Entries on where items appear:
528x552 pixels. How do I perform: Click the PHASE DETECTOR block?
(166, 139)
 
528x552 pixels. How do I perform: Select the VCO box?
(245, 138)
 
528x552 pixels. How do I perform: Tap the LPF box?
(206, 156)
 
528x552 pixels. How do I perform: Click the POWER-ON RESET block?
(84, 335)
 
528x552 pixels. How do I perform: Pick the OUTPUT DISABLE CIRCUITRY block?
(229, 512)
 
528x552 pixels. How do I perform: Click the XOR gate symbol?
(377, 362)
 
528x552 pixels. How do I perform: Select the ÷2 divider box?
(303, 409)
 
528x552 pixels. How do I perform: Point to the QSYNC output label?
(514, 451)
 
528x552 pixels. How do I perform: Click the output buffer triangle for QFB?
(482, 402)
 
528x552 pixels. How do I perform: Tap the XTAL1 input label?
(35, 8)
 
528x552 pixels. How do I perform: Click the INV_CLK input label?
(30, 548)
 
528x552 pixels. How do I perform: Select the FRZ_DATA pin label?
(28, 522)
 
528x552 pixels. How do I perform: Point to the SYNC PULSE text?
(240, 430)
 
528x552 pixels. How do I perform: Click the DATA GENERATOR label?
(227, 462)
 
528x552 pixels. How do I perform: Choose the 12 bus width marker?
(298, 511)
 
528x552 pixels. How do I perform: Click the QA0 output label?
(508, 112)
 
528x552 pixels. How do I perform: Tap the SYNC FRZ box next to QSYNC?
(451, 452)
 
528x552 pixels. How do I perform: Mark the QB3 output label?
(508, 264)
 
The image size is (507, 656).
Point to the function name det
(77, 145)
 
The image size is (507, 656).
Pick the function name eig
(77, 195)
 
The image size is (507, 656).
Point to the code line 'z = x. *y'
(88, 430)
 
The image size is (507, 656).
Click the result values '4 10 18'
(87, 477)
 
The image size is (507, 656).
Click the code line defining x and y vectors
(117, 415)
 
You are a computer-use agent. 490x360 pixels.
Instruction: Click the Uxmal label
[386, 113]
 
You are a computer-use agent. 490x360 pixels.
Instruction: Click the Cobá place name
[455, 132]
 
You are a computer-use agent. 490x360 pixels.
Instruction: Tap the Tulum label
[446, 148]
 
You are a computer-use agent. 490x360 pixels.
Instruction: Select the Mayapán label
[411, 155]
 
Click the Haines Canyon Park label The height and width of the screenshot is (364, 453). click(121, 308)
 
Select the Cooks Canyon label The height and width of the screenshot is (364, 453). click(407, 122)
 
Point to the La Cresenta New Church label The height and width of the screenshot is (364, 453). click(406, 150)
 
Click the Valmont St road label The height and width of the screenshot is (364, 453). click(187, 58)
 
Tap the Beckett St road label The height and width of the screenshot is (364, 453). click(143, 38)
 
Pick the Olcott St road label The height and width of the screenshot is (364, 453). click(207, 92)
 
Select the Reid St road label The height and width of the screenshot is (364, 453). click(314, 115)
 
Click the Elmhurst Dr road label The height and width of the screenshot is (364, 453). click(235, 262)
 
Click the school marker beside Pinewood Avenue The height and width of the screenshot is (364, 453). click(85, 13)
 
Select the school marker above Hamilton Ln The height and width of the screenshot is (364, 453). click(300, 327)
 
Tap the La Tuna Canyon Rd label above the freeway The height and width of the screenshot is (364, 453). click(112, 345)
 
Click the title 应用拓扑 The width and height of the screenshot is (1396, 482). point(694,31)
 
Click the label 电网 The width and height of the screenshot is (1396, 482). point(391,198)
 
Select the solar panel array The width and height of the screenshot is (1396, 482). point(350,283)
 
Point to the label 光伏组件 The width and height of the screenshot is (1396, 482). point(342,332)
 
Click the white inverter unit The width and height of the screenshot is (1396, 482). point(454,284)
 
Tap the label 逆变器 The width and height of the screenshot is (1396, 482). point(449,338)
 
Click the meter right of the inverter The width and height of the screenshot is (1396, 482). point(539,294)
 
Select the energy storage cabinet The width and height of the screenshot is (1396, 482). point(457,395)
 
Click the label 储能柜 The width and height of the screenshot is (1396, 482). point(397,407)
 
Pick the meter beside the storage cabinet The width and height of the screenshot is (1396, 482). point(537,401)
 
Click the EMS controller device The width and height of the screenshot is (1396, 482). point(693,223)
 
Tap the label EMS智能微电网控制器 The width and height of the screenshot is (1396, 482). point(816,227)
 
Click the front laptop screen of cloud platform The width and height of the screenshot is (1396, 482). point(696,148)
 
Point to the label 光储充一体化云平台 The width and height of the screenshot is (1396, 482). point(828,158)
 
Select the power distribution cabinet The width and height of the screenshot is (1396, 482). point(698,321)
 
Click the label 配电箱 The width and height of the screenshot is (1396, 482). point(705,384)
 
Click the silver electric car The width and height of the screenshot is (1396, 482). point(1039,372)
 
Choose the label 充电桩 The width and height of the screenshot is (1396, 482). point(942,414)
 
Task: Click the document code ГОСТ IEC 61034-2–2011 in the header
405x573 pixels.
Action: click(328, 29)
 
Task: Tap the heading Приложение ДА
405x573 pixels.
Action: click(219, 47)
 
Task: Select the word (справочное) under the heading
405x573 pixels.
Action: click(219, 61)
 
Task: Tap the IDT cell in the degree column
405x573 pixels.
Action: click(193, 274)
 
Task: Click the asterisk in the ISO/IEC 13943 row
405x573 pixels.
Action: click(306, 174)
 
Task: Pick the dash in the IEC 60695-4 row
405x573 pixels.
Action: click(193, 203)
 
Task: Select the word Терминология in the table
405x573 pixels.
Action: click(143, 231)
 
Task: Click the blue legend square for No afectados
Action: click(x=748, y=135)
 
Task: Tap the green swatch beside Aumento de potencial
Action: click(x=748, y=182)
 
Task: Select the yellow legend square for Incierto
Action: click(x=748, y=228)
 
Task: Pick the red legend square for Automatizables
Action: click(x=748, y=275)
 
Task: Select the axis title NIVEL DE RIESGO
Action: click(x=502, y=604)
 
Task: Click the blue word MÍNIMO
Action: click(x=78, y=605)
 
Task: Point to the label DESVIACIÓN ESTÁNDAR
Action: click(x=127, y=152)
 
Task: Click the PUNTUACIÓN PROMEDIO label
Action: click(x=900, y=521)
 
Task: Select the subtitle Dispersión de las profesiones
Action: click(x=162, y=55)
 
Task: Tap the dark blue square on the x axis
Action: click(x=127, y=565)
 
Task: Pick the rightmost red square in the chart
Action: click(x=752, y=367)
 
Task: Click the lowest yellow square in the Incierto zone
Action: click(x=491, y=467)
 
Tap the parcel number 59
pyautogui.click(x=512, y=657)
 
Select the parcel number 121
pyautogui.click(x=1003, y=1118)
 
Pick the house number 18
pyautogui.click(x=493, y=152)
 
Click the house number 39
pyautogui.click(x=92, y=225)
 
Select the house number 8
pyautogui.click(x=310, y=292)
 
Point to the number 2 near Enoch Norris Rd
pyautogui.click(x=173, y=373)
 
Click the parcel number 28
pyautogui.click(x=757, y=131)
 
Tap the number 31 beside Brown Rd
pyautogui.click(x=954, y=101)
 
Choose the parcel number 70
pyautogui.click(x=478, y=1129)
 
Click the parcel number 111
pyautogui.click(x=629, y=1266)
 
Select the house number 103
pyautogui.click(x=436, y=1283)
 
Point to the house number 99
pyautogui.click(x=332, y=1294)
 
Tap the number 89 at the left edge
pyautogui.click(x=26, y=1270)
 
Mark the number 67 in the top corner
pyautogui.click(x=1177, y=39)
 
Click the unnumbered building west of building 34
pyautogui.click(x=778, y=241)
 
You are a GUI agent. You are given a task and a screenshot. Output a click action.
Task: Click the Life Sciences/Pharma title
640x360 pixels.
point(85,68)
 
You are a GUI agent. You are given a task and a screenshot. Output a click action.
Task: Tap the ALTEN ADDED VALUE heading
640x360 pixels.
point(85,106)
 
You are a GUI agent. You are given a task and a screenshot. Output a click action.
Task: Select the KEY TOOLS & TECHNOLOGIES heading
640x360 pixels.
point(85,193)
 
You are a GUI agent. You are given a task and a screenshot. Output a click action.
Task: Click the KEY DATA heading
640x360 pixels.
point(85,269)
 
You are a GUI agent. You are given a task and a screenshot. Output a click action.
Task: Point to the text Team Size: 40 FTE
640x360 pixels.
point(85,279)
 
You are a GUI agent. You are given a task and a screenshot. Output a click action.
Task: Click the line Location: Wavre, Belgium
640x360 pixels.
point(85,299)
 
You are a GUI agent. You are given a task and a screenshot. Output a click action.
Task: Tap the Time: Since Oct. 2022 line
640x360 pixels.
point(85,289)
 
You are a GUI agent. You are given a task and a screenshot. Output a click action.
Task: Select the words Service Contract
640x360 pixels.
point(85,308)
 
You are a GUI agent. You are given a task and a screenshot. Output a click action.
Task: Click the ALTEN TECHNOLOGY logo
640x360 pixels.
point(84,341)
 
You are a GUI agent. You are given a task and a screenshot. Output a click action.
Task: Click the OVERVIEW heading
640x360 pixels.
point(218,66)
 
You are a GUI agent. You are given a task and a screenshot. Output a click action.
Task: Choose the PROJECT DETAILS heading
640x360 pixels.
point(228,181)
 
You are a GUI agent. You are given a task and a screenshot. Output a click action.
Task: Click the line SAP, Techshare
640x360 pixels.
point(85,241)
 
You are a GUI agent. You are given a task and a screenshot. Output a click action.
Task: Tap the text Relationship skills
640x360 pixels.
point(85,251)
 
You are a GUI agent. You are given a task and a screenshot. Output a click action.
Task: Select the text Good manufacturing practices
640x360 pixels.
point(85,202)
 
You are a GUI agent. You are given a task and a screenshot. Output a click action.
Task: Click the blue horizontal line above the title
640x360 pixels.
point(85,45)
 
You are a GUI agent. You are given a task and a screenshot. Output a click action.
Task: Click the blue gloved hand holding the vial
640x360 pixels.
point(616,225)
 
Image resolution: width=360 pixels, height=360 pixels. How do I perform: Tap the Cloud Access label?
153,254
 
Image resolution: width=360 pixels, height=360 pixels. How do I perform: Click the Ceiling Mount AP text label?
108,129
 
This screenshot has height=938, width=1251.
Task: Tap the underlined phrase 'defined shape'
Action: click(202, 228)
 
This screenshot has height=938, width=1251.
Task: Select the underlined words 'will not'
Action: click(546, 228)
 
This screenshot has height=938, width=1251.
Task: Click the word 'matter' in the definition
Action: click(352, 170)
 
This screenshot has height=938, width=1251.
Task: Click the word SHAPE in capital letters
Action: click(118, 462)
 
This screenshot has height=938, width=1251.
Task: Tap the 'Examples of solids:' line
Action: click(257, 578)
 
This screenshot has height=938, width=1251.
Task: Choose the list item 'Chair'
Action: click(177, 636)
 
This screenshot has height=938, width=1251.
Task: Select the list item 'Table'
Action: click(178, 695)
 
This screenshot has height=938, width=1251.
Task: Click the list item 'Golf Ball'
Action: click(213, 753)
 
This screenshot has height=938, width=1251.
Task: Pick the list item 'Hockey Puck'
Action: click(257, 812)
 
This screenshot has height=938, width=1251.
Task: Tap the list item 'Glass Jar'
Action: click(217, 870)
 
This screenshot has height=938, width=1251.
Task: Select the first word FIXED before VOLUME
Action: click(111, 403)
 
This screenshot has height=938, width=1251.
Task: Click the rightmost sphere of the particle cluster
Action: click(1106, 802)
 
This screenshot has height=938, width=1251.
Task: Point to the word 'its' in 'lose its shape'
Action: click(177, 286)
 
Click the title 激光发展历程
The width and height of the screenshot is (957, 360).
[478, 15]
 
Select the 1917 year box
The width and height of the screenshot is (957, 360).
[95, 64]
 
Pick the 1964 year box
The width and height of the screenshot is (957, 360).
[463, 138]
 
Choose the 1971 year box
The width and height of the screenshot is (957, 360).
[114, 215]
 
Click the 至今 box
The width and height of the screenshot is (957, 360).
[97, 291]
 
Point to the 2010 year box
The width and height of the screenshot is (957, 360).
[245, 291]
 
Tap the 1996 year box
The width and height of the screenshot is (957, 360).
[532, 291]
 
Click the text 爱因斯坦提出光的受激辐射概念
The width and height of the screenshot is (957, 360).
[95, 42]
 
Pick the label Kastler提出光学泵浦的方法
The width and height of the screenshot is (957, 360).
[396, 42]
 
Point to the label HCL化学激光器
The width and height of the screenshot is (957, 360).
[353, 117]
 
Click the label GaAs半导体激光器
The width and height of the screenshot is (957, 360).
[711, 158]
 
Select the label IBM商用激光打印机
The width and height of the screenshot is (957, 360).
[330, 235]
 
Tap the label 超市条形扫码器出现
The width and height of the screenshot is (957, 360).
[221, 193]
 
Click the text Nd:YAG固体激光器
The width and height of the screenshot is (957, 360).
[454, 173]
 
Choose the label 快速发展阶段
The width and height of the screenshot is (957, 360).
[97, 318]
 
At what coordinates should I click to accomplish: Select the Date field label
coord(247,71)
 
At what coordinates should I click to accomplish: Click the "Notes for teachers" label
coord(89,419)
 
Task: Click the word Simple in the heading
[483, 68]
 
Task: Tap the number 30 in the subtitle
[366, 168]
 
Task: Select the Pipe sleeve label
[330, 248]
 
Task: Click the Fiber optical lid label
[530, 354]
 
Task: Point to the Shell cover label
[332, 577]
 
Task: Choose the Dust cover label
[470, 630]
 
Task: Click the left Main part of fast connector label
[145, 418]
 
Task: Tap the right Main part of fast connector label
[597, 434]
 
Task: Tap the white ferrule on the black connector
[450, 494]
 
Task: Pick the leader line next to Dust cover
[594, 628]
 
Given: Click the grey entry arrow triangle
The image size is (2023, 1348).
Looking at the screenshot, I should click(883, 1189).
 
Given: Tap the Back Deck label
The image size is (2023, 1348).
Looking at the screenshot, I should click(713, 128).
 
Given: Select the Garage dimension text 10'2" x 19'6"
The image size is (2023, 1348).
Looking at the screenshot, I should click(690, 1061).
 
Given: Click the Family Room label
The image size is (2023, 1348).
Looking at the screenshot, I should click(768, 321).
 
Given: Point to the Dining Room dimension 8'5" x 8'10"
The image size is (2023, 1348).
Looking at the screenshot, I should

**The task**
Copy the material word for word, beginning with the line that contains "Select the house number 103" and continuing through the line that contains "pyautogui.click(x=1177, y=39)".

**Answer to this exercise**
Select the house number 103
pyautogui.click(x=436, y=1283)
 
Point to the house number 99
pyautogui.click(x=332, y=1294)
 
Tap the number 89 at the left edge
pyautogui.click(x=26, y=1270)
 
Mark the number 67 in the top corner
pyautogui.click(x=1177, y=39)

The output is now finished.